1 cassandra_exporter
1.1 配置Cassandra
1.1.1 下载cassandra_exporter
mkdir -p /app/module/cassandra_exporter
cd /app/module/cassandra_exporter
wget https://github.com/criteo/cassandra_exporter/releases/download/2.3.8/cassandra_exporter-2.3.8.jar
1.1.2 添加配置文件
vim cassandra_exporter.yml
host: localhost:7199
ssl: False
user:
password:
listenAddress: 0.0.0.0
listenPort: 8080
# Regular expression to match environment variable names that will be added
# as labels to all data points. The name of the label will be either
# $1 from the regex below, or the entire environment variable name if no match groups are defined
#
# Example:
# additionalLabelsFromEnvvars: "^ADDL\_(.*)$"

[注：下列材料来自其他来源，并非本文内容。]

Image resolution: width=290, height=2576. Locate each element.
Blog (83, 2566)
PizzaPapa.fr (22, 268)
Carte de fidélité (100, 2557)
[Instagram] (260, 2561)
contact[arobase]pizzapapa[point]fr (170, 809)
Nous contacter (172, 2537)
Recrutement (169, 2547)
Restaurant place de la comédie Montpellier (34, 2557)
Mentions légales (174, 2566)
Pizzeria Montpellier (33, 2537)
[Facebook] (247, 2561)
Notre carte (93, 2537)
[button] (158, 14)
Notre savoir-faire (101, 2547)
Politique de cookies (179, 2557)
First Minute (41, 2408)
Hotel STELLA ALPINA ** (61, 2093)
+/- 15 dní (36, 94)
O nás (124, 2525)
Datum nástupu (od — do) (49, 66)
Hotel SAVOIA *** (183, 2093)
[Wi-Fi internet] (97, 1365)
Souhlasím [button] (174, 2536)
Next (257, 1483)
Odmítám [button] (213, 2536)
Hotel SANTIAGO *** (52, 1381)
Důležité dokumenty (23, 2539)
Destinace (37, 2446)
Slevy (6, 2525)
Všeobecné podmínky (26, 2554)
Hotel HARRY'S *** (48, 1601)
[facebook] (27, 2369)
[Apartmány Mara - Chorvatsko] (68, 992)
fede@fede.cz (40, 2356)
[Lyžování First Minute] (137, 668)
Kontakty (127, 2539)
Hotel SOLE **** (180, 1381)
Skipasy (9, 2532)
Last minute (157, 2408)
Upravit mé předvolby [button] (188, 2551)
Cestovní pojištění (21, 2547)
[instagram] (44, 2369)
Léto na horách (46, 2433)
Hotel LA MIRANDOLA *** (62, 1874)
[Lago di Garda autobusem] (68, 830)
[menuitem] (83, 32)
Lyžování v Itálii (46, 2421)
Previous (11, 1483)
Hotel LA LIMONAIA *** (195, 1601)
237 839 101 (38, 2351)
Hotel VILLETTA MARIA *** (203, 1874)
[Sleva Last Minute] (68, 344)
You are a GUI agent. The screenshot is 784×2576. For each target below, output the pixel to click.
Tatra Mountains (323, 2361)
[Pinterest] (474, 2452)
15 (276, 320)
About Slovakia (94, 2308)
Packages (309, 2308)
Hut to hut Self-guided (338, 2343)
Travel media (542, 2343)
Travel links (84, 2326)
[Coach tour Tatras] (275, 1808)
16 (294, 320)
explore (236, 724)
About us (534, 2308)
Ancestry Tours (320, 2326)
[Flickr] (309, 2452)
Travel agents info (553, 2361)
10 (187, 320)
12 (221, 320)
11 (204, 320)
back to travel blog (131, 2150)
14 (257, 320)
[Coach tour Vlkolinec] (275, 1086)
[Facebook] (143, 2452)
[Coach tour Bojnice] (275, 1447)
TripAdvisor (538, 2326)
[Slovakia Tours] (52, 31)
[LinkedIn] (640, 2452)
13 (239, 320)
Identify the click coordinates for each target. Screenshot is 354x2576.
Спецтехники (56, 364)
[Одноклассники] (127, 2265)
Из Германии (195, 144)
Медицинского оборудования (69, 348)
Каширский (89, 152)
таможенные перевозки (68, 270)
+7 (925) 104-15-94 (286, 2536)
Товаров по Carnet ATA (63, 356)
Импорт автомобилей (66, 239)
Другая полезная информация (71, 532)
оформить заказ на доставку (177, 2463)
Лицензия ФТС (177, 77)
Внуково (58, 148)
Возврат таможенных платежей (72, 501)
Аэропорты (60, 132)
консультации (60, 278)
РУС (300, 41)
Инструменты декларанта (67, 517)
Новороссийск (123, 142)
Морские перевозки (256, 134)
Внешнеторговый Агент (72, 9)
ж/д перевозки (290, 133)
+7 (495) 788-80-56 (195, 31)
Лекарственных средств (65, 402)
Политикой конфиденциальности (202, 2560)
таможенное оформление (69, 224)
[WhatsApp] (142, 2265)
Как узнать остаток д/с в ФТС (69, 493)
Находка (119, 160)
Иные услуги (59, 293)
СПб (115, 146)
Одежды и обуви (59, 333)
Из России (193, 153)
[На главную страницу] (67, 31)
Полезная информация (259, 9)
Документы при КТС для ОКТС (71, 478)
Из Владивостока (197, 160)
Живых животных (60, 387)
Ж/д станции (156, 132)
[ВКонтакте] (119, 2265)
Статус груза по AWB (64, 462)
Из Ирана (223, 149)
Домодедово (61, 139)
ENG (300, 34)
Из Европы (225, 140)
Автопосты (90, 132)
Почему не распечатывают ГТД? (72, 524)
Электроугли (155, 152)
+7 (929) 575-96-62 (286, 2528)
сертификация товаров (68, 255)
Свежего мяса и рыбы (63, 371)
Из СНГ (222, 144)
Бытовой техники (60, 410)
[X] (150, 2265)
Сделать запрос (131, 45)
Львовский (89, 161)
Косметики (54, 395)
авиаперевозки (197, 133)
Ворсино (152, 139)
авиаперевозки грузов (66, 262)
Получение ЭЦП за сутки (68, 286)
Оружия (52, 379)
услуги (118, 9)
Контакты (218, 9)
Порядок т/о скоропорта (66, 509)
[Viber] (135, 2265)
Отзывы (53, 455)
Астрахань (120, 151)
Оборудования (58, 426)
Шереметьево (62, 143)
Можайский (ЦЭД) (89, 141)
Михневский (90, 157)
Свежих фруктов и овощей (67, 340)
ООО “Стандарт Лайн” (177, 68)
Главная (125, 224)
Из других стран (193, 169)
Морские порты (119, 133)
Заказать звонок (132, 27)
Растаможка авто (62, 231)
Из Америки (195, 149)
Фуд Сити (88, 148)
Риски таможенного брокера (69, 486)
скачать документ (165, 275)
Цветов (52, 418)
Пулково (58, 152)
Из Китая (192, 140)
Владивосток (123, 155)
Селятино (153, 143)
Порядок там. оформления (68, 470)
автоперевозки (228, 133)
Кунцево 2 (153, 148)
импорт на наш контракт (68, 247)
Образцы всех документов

additionalLabelsFromEnvvars:
blacklist:
# To profile the duration of jmx call you can start the program with the following options
# > java -Dorg.slf4j.simpleLogger.defaultLogLevel=trace -jar cassandra_exporter.jar config.yml --oneshot
#
# To get intuition of what is done by cassandra when something is called you can look in cassandra
# https://github.com/apache/cassandra/tree/trunk/src/java/org/apache/cassandra/metrics
# Please avoid to scrape frequently those calls that are iterating over all sstables
# Unaccessible metrics (not enough privilege)
- java:lang:memorypool:.*usagethreshold.*
# Leaf attributes not interesting for us but that are presents in many path
- .*:999thpercentile
- .*:95thpercentile
- .*:fifteenminuterate
- .*:fiveminuterate
- .*:durationunit
- .*:rateunit
- .*:stddev
- .*:meanrate
- .*:mean
- .*:min
# Path present in many metrics but uninterresting
- .*:viewlockacquiretime:.*
- .*:viewreadtime:.*
- .*:cas[a-z]+latency:.*
- .*:colupdatetimedeltahistogram:.*
# Mostly for RPC, do not scrap them
- org:apache:cassandra:db:.*
# columnfamily is an alias for Table metrics
# https://github.com/apache/cassandra/blob/8b3a60b9a7dbefeecc06bace617279612ec7092d/src/java/org/apache/cassandra/metrics/TableMetrics.java#L162
- org:apache:cassandra:metrics:columnfamily:.*
# Should we export metrics for system keyspaces/tables ?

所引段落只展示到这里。